成都のeスポーツ学院、若者のゲーム依存を成長の力に video poster
オンラインゲームが当たり前になった今、若者のゲーム依存は世界各地で課題になっています。中国・成都のYidu E-sports Academyは、その課題に正面から向き合い、eスポーツを若者の成長に生かそうとする取り組みで注目されています。
成都発・ゲーム依存への新しい向き合い方
デジタル時代の中国・成都にあるYidu E-sports Academyでは、創設者のHou Xu氏が、孔子の自らを振り返るという考え方と、一人ひとりの力に応じて教えるという考え方をeスポーツ教育に応用しています。プロとしてのトレーニングと価値観を重視した指導を組み合わせることで、学生たちがゲームとの健全な付き合い方を学べる場を目指しているとされています。
孔子の思想をeスポーツに持ち込む理由
Hou Xu氏が重視するのは、勝敗だけでなく、プレーを通じて自分を見つめ直すプロセスです。試合後に自分の行動や感情を振り返ることで、衝動的にゲームを続けてしまうのではなく、時間の使い方や心の状態を自覚することにつながります。
内省の習慣が依存を防ぐ
例えば、生徒たちはプレー後に、なぜその選択をしたのかや、どこで感情的になったのかを言葉にして整理します。こうした内省の習慣は、ゲームをただの娯楽として消費するのではなく、自分を成長させる学びの場へと変えていきます。
一人ひとりに合わせた指導
もう一つの軸は、それぞれの能力や性格に合わせて教えることです。同じゲームタイトルに取り組んでいても、反応の速さや得意な役割、集中力の続く時間は人によって異なります。Hou Xu氏は、生徒ごとに課題や目標を見極め、トレーニングの内容やペースを調整しながら指導しているとされています。
eスポーツが持つポジティブな力
Yidu E-sports Academyが目指すのは、ゲームをやめさせることではなく、ゲームとどう付き合うかを教えることです。
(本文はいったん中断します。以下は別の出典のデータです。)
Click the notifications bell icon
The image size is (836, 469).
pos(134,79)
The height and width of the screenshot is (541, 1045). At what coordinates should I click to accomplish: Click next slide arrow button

プロとして通用するスキルを磨きつつ、そこから得られるポジティブな力に目を向けています。
同学院が重視しているのは、例えば次のようなポイントです。
- 自己管理力:プレー時間や生活リズムを自分でコントロールする力
- チームワーク:味方と役割を分担し、コミュニケーションを取りながら勝利を目指す経験
- 思考力:瞬時の判断や戦略の組み立てを通じて、状況を読む力を養うこと
- 価値観:勝ち負けだけにとらわれず、相手への敬意やルールを守る姿勢を身につけること
こうした視点を繰り返し伝えることで、ゲームそのものに没頭するのではなく、そこで得た学びを学校生活や将来の進路にも生かしていくことが期待されています。
家庭や社会にとっての新しい選択肢
多くの保護者にとって、子どものゲーム依存は心配の種です。時間を取り上げるか、そのままにするかという二択になりがちな中で、成都のこのアカデミーの取り組みは、ゲームをやめさせるのでも放任するのでもない第三の道を示しているようにも見えます。
プロの指導の下で技術を磨きながら、価値観や自己管理についても学ぶ場があれば、ゲームが単なる依存の対象から、成長のきっかけへと変わる可能性があります。
日本の私たちへの問いかけ
eスポーツは日本でも急速に広がり、将来の仕事として考える若者も出てきています。その一方で、ゲーム依存への不安や偏見が残っているのも現実です。
成都のYidu E-sports Academyのような試みは、ゲームを一律に良いか悪いかで決めつけるのではなく、どのような環境と指導があれば若者の成長につながるのかを考えるヒントを与えてくれます。
ゲームとどう付き合うかは、いまや一部の熱心なプレーヤーだけでなく、すべての家庭や学校、社会が向き合うテーマになりつつあります。中国・成都での取り組みをきっかけに、私たち自身の周りでどんな支え方ができるのかを考えてみるタイミングかもしれません。